Crying Feels Good
When nothing else feels good.
Because it is an admittance of how I feel.
Because it means I give in.
Because I deserve to cry.
Because whatever is making me cry needs to get out. Crying is a way to get that out…
Because it is one of the few times that how I feel trumps how I think I need to be.
How many times have I tried to write about what feels true for me? And felt it, and felt how real it was. And then changed gears right back to mask world, space suit girl. How can one live with their feelings all the time? How can one be aware and live with what one truly feels all the time?
How can I sit here and feel.
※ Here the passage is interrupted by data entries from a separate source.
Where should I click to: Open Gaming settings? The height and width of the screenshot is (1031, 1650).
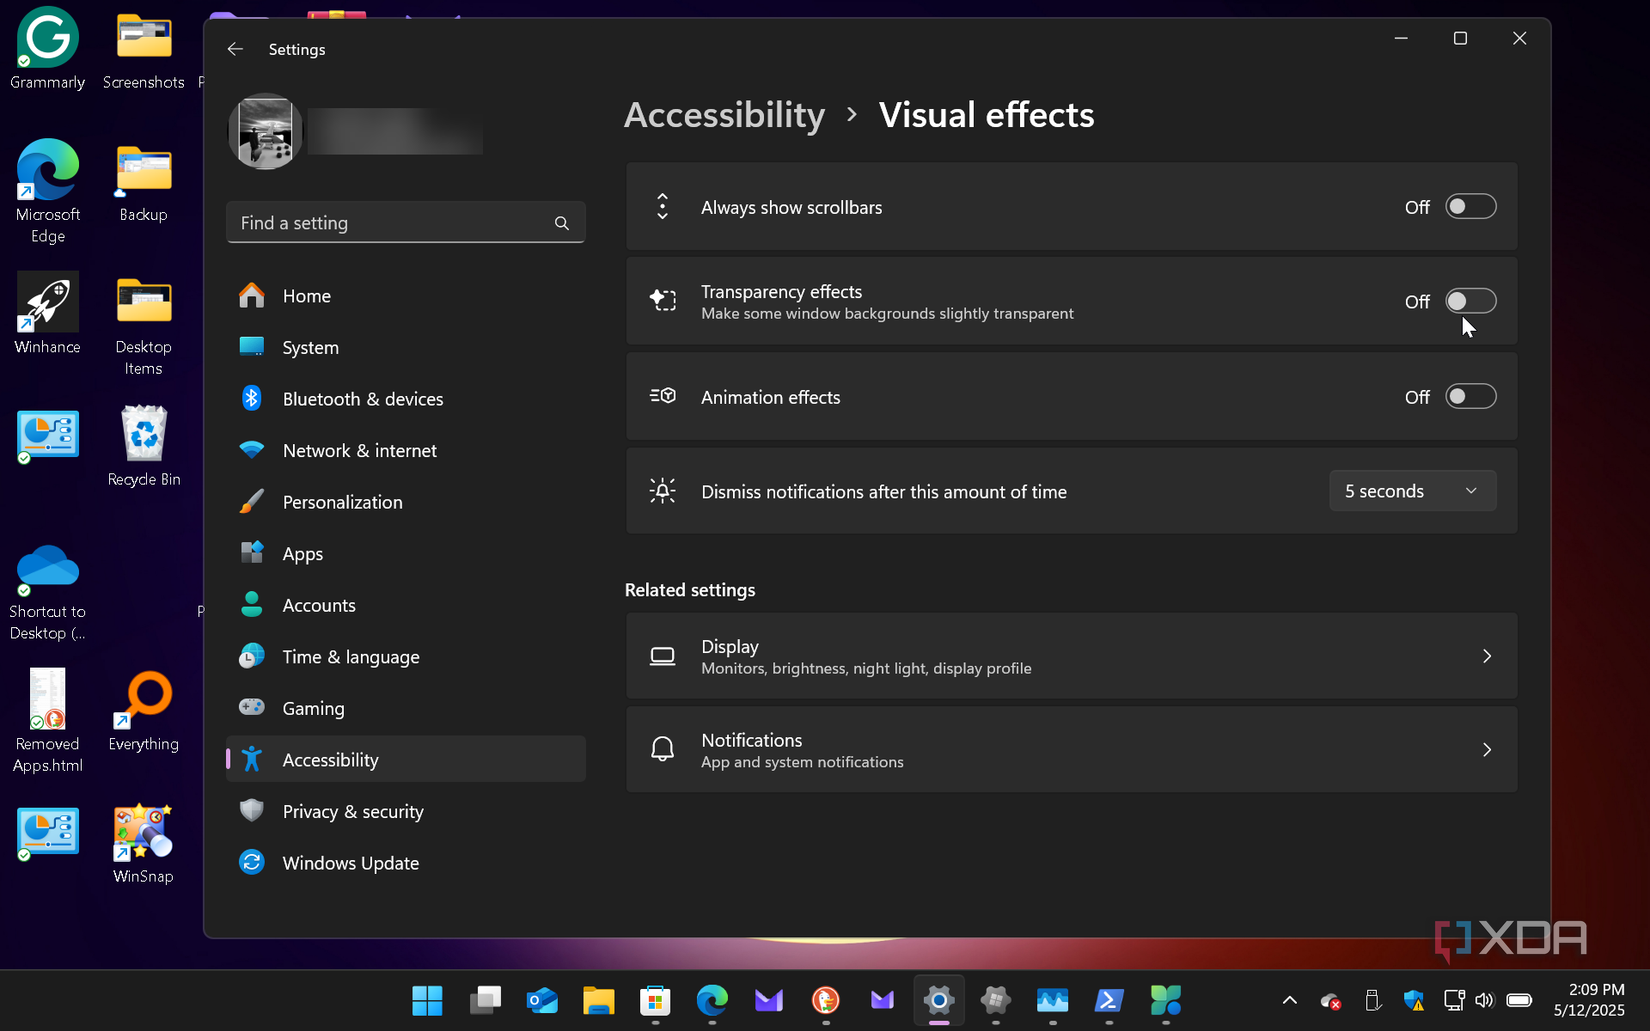[x=314, y=708]
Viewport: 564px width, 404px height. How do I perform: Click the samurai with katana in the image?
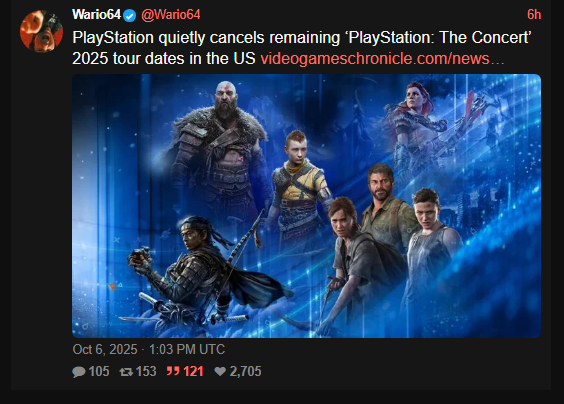pyautogui.click(x=201, y=273)
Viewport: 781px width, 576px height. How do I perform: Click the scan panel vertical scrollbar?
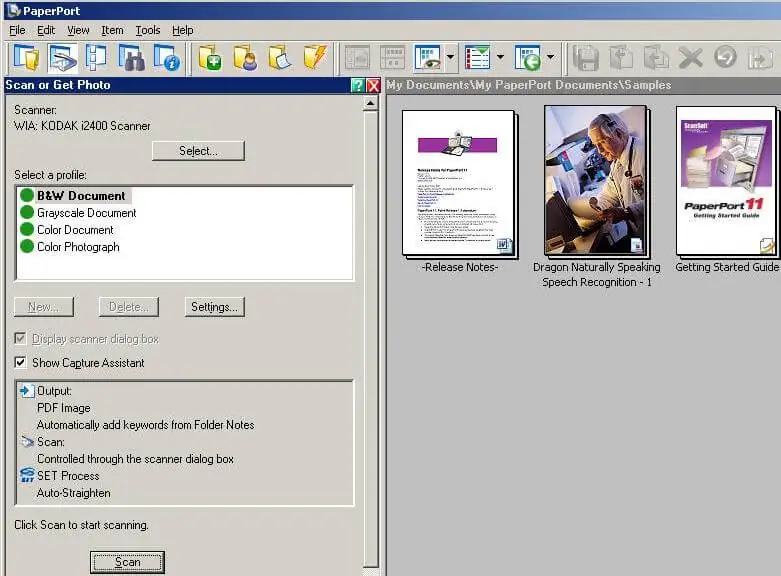[x=372, y=330]
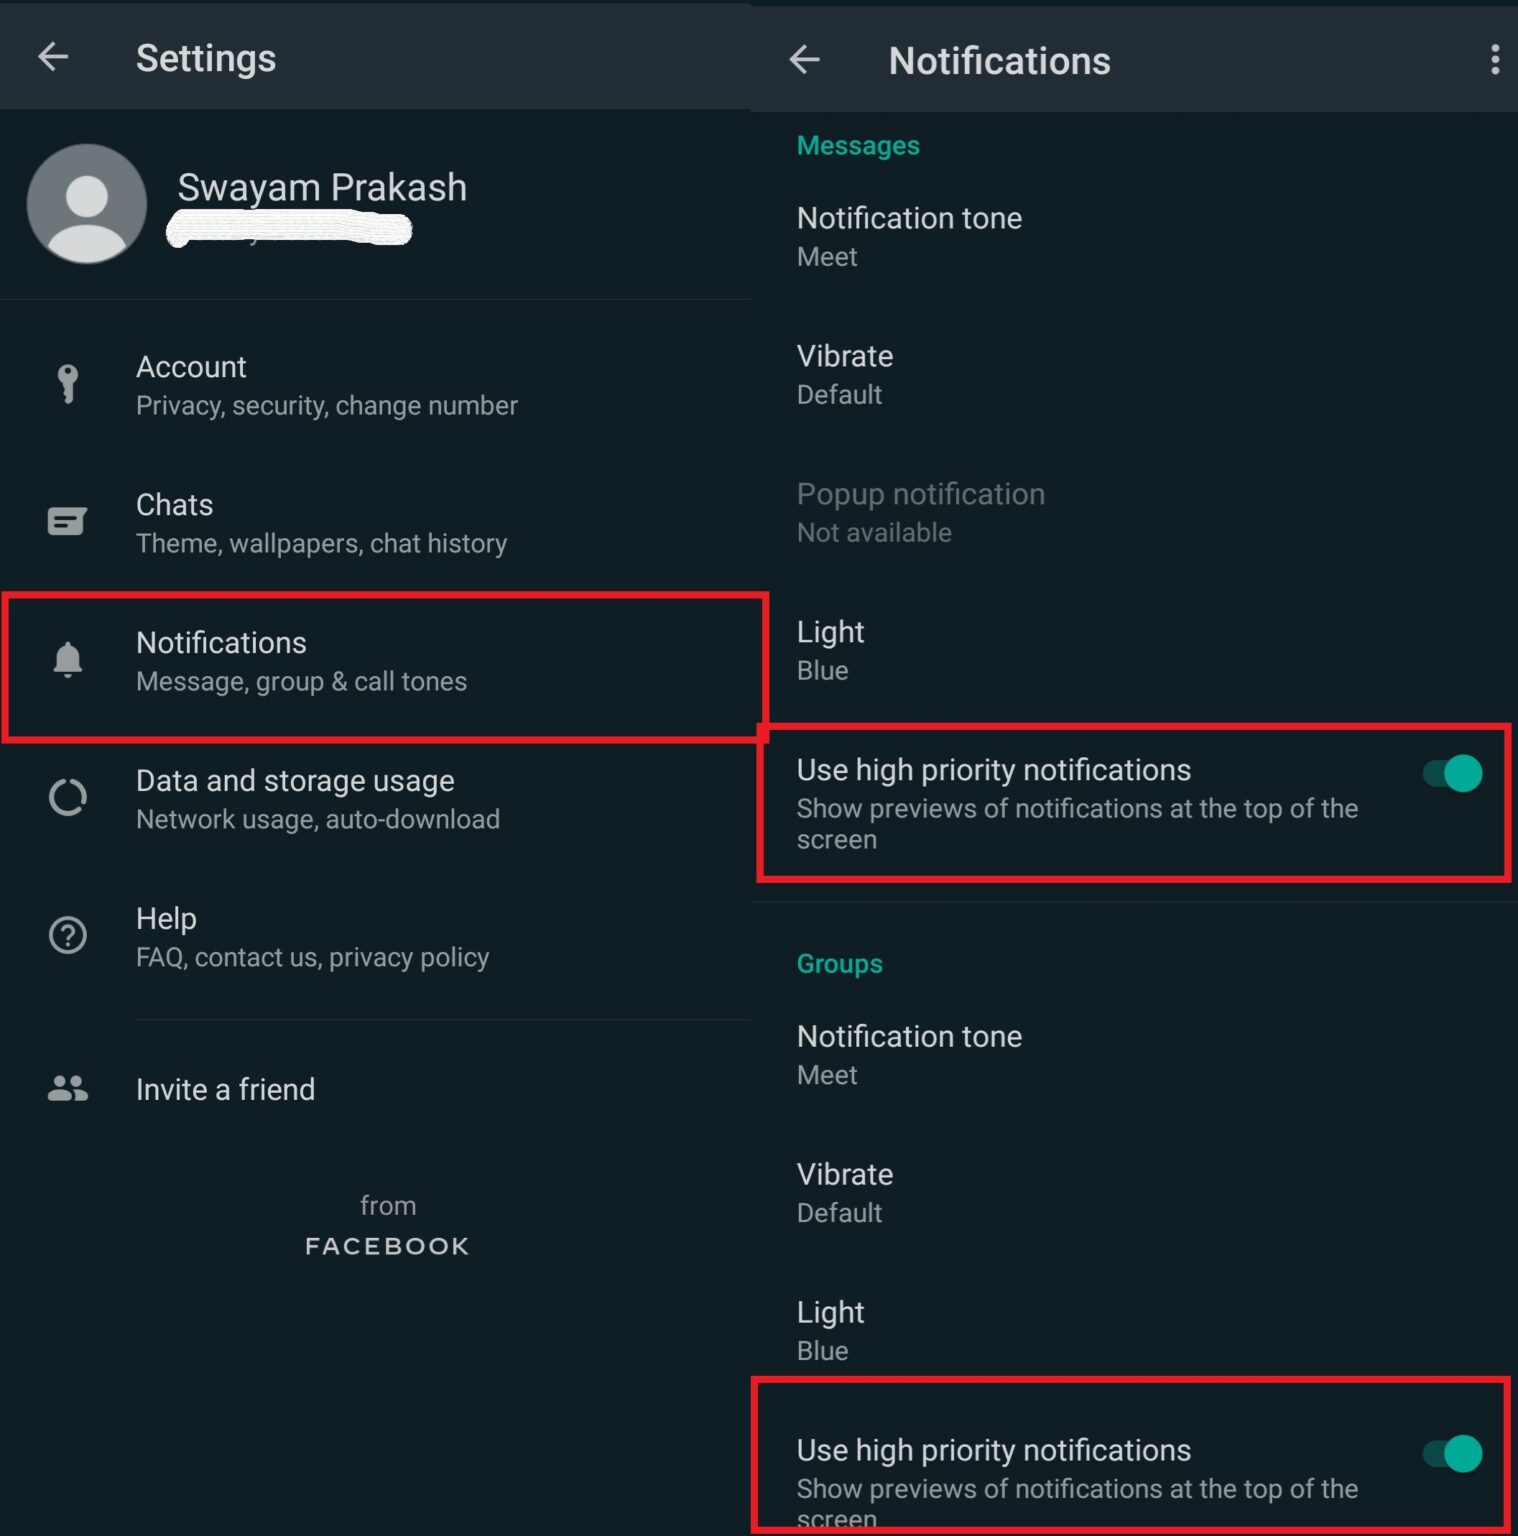The image size is (1518, 1536).
Task: Open Chats theme and wallpaper settings
Action: tap(322, 521)
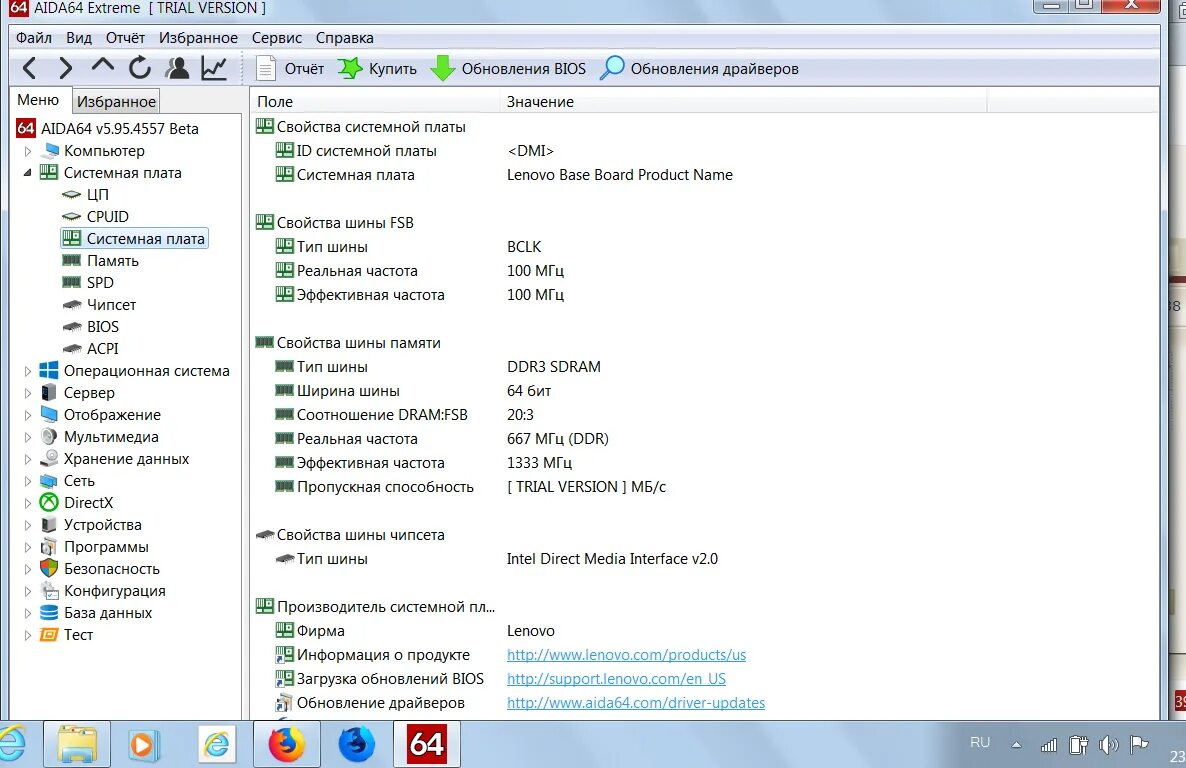Image resolution: width=1186 pixels, height=768 pixels.
Task: Open Firefox from the taskbar
Action: pos(287,744)
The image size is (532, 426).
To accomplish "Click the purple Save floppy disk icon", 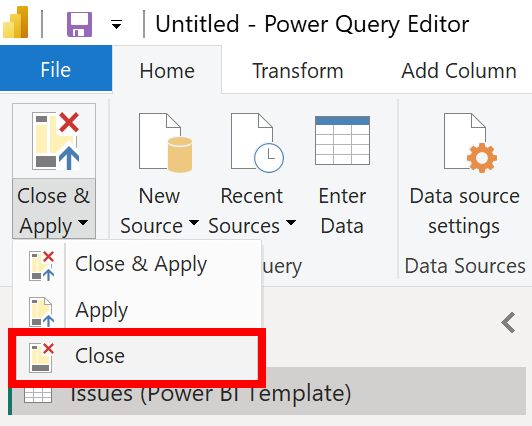I will [x=79, y=24].
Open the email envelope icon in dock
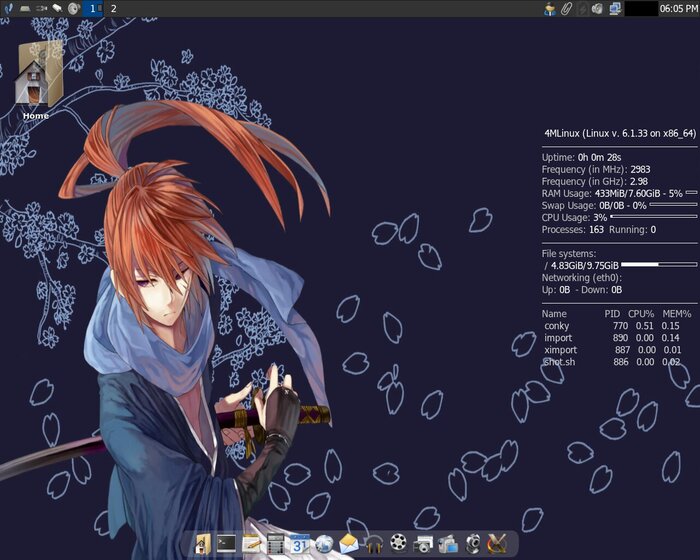700x560 pixels. (348, 544)
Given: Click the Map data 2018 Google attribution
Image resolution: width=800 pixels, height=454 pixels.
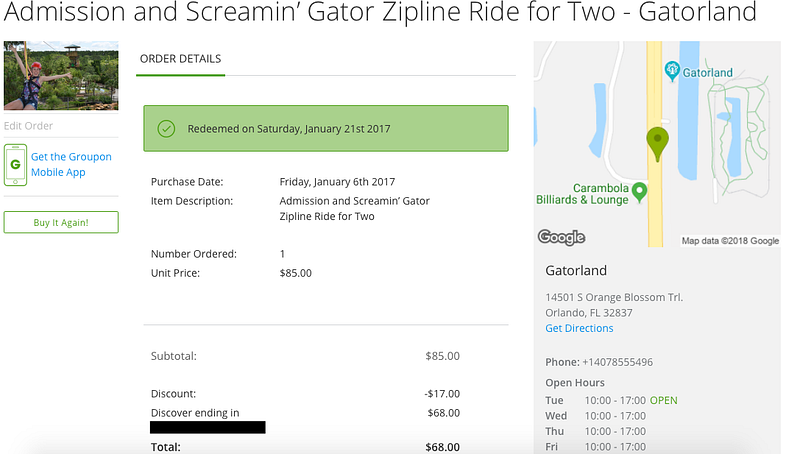Looking at the screenshot, I should click(x=730, y=241).
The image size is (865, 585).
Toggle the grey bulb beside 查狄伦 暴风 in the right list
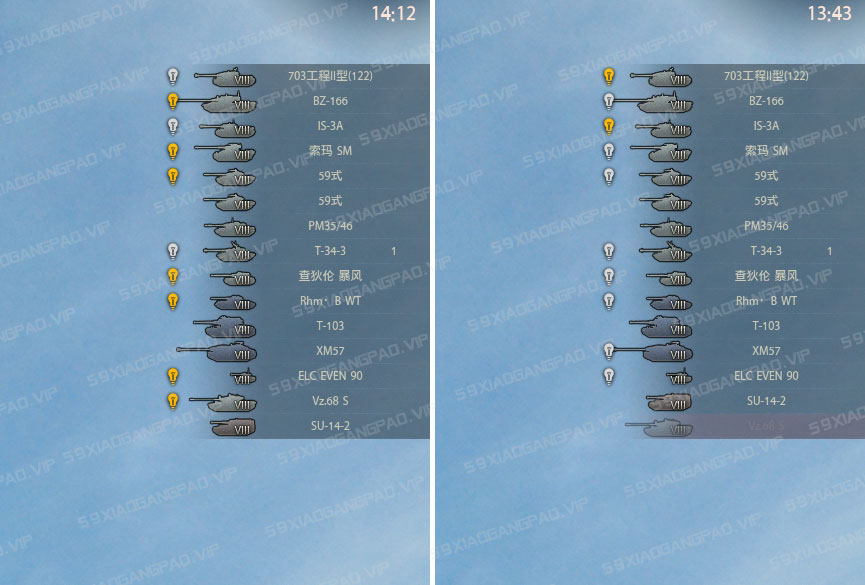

And then act on my needs?
I need to be ‘in’ myself all the time.
A lot of trauma stuff is coming up today.
Realizing the fact that I feel unsafe almost everywhere.
Realizing that I don’t trust myself to put myself in a safe place. That I don’t know any safe places. Realizing that when I put myself near Gave…that I felt unsafe. Because I didn’t believe my own feelings. I didn’t trust my own feelings. And yes, my own feelings are real but not true. But how do I deal with that? My feelings are real but not true. When I do feel unsafe what do I do? How do I make myself feel safe? How do I make a space safe?
How do I accept that if I can not make a space feel safe that I want to leave?
I usually don’t feel an option…I don’t feel like I have a choice. So, I stay in an uncomfortable place.